In the same way that zebras accompany wildebeest on their Kenya-Tanzania migration, they also migrate further south on the African continent. From late November to early December, zebras travel over 150 miles southwest from Okavango to the lush grasslands of Makgadikgadi, where they’ll stay for over two months during the wet season. This migration wasn’t possible for over four decades, as Botswana erected fences to protect its nascent cattle industry from hungry and potentially disease-carrying wildlife,. However, the barriers were removed in 2006. Even though zebra only live about 12 years, astoundingly, the descendants of the migrating zebras knew what to do and took up the trek again.

8. Arctic terns’ astounding double-globe flights

Photo: Frank Fichtmueller/Shutterstock

Arctic terns are a little harder to spot because they stay just offshore, along the eastern coast of South and North America and along the western coast of Africa and Europe, on their mind-boggling journey from the Arctic to Antarctica.

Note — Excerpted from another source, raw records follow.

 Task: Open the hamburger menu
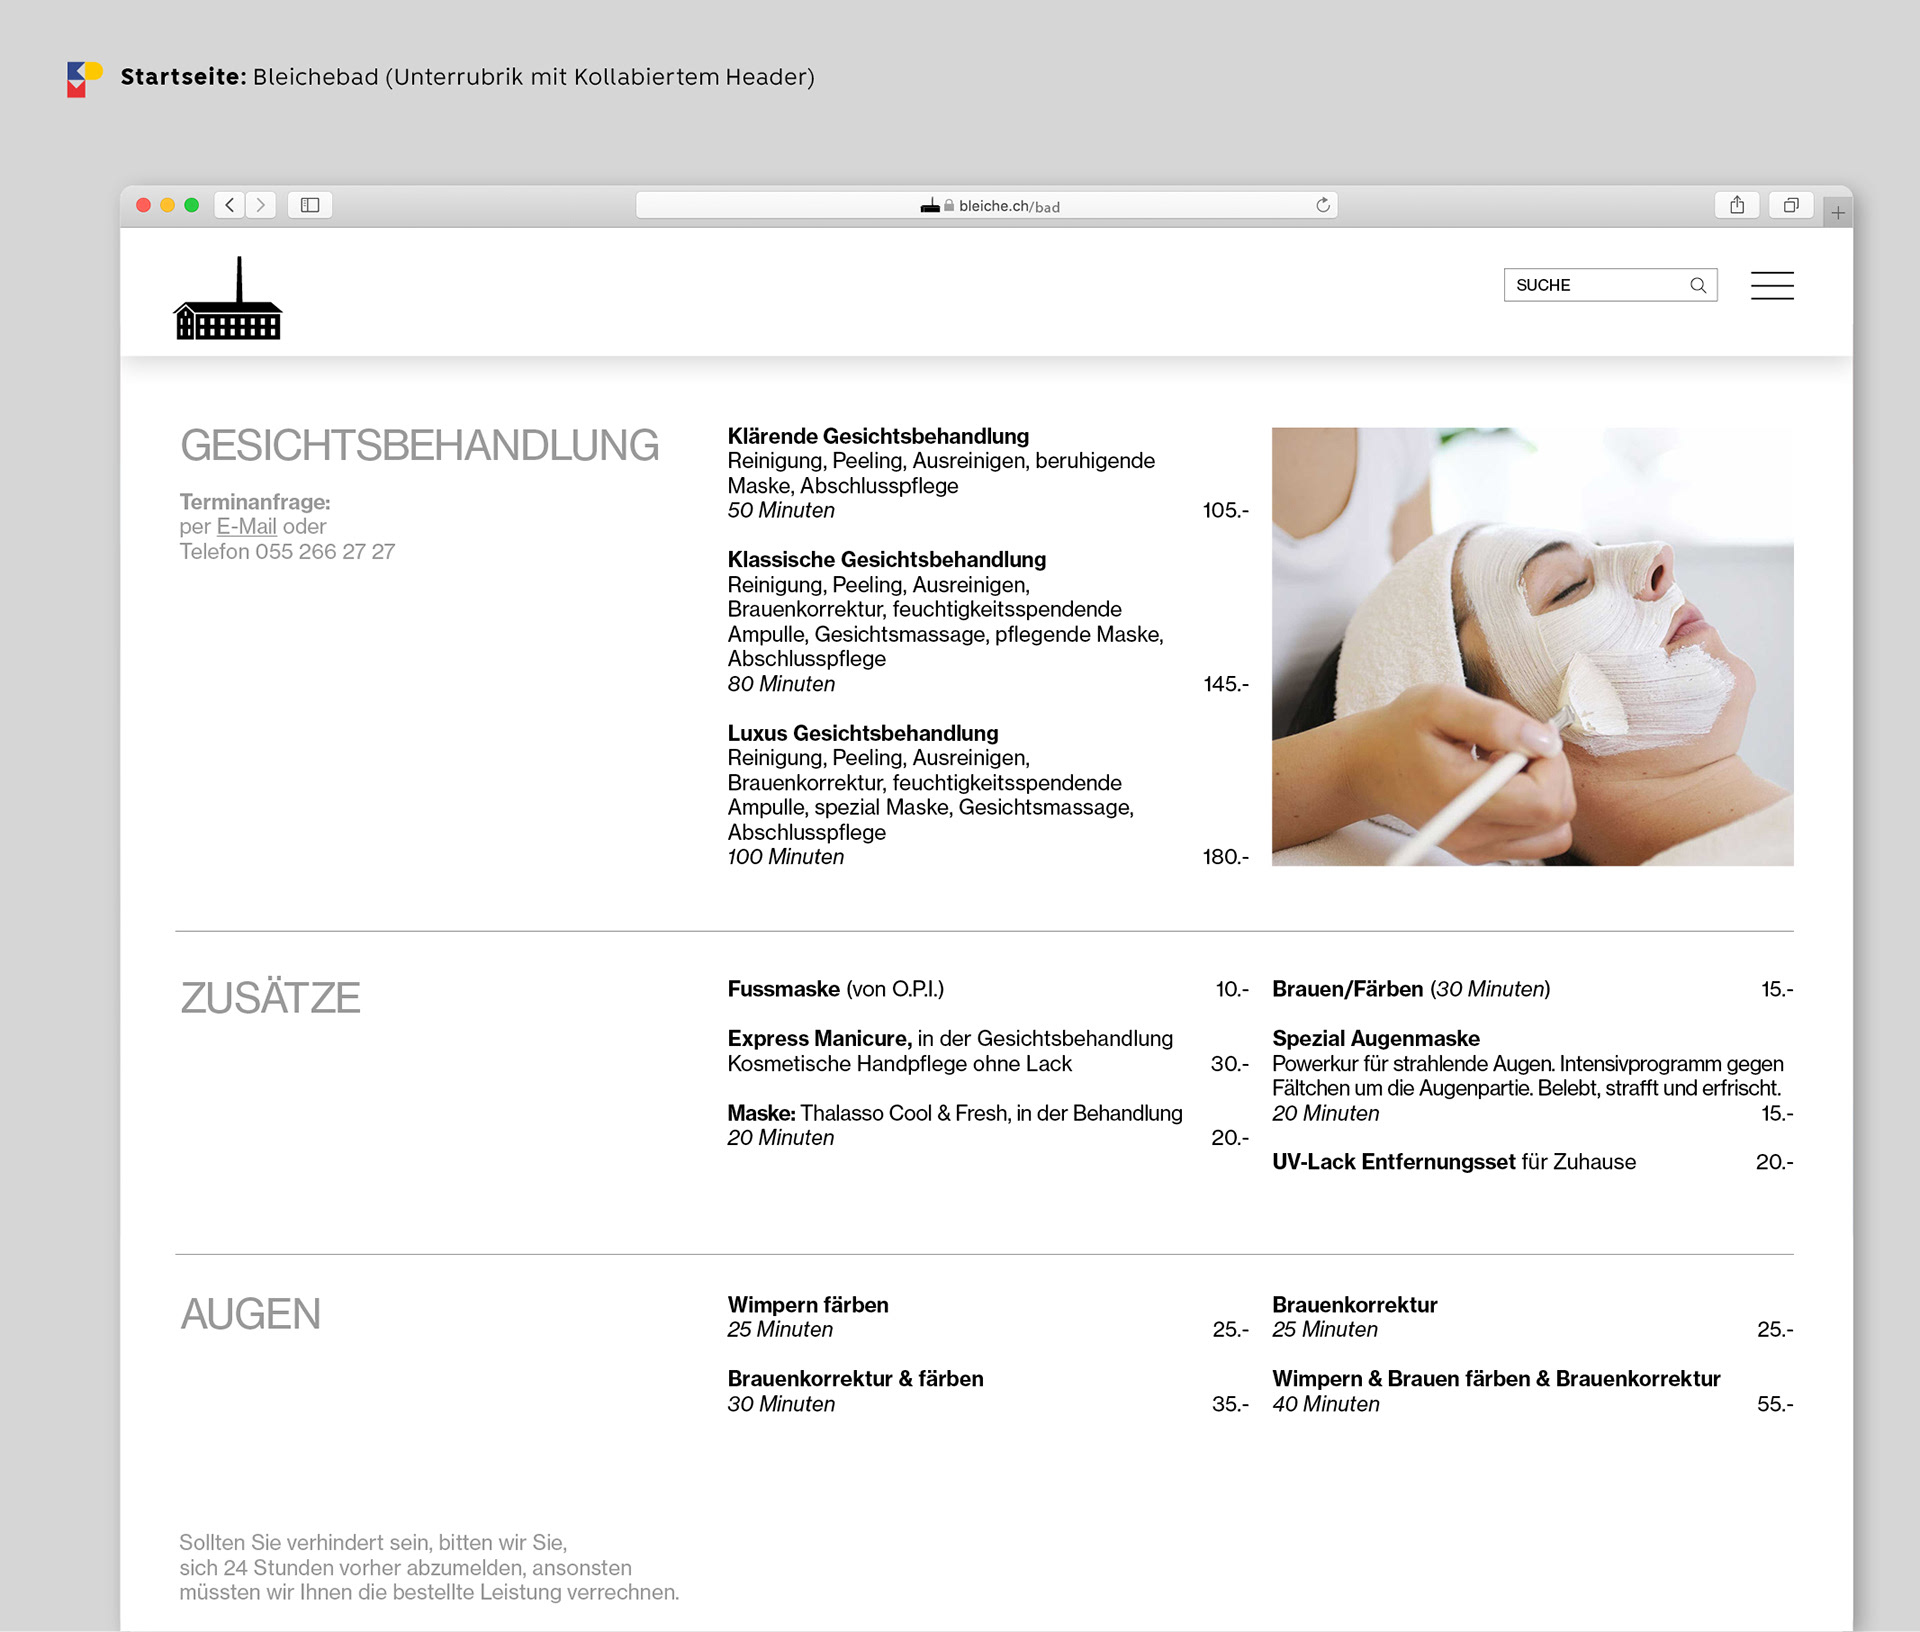[x=1772, y=285]
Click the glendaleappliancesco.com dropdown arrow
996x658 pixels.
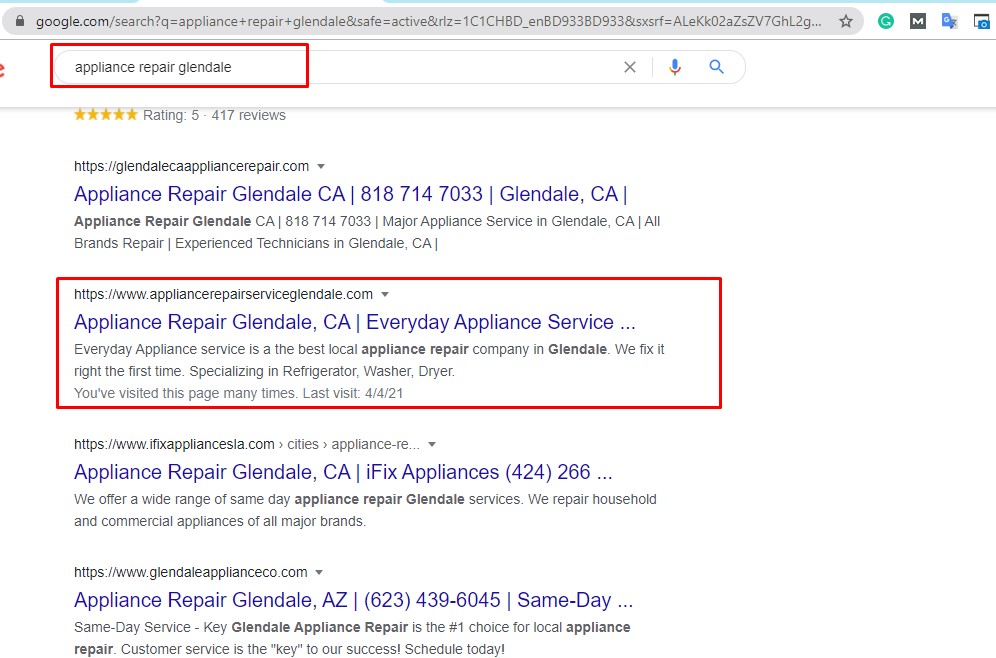318,572
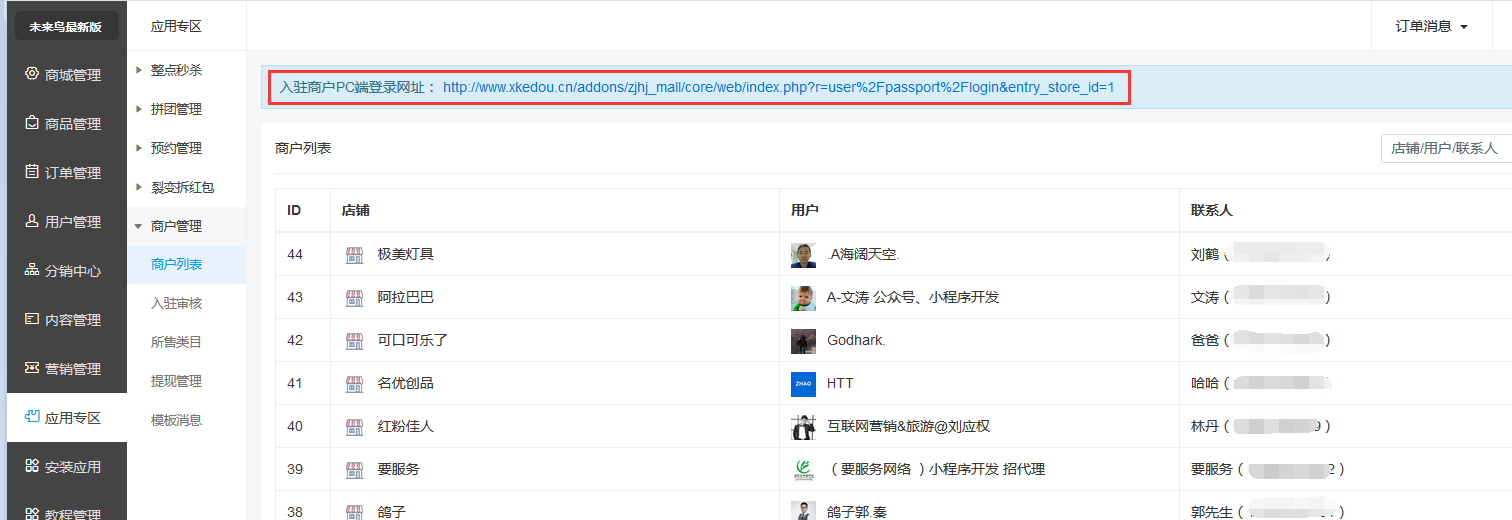
Task: Click the 店铺/用户/联系人 search field
Action: (x=1445, y=148)
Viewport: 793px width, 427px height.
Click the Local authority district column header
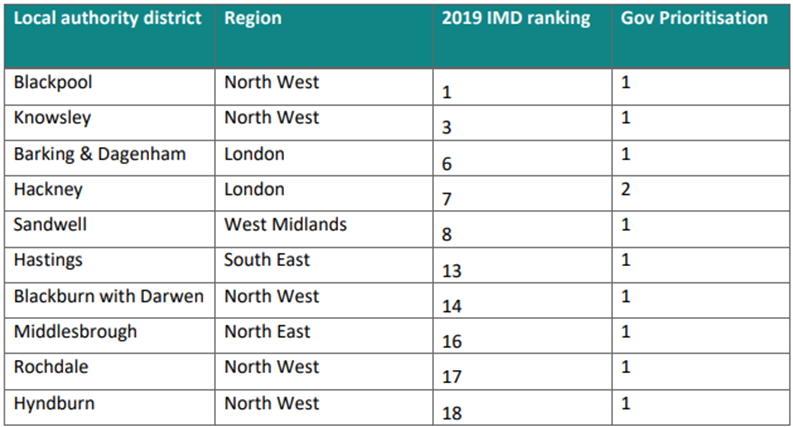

They often cross the Atlantic Ocean on their way north or south, making their annual journey as long as 60,000 miles, which is like circling the planet twice. Needless to say, these tiny avians travel the farthest of any migrating animals in the world, following the long daylight hours from the Arctic winter to Antarctic summer. Since they feed on fish, daylight helps them see their prey. Moreover, they fly in zigzag patterns to follow wind currents and glide their light, 3.5-ounce bodies for most of the way. In fact, they can even sleep while gliding. Near the end of the year, you can find them off the coast of southern Argentina or western South Africa.

9. The graceful movement of humpback whales

Photo: wildestanimal/Shutterstock

While different pods of humpback whales have diverse migration patterns, some northern hemisphere whales travel from the Bering Sea southwards to breeding grounds in Mexico or Central America. You can catch these whales on their northward journey in the spring, but in North America’s fall months, you can see them on their way south. Viewing places in California, like Point Reyes or Big Sur, will give you a view of these graceful and endangered creatures. They are just some of the whale species you can admire from the West Coast this winter.